| Work request |
Please report how many lines in the records below contain the word "resolution", and give nothing else.

| Supplied information |
# # # #
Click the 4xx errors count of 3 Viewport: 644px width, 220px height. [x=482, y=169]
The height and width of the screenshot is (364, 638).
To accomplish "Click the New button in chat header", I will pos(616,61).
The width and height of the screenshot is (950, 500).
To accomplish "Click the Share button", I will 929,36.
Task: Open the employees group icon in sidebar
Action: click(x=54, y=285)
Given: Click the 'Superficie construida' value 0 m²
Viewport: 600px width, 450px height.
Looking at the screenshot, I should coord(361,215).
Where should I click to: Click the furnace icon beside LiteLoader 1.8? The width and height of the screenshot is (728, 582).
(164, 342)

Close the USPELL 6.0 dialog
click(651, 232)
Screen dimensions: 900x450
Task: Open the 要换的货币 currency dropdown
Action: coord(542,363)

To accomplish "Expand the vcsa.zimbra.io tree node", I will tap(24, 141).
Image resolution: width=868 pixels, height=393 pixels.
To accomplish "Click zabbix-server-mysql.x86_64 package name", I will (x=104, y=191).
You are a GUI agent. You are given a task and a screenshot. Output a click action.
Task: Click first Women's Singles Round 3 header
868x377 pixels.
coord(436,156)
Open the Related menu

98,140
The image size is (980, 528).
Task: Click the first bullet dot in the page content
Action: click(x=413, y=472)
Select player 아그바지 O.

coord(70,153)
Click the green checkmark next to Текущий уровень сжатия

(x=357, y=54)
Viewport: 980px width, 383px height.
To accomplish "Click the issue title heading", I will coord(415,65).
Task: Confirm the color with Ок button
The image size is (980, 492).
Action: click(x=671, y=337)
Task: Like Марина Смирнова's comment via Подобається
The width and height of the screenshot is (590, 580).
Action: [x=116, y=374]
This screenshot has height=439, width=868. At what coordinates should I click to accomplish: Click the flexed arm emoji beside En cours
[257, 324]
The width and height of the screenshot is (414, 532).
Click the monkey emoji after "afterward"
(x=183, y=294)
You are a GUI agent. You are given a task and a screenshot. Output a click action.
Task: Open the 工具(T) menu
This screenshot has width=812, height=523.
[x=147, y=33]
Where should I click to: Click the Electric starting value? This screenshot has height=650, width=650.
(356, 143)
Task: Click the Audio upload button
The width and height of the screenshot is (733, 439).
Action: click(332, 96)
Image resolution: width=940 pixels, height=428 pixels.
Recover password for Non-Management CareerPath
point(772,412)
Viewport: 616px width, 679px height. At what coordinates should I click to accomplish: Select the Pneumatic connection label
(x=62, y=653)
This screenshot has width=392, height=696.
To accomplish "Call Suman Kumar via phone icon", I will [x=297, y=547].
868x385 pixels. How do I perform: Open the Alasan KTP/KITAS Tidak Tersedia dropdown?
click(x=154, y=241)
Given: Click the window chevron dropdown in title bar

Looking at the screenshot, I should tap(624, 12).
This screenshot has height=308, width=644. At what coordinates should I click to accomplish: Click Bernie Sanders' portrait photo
# # # #
| Answer box |
2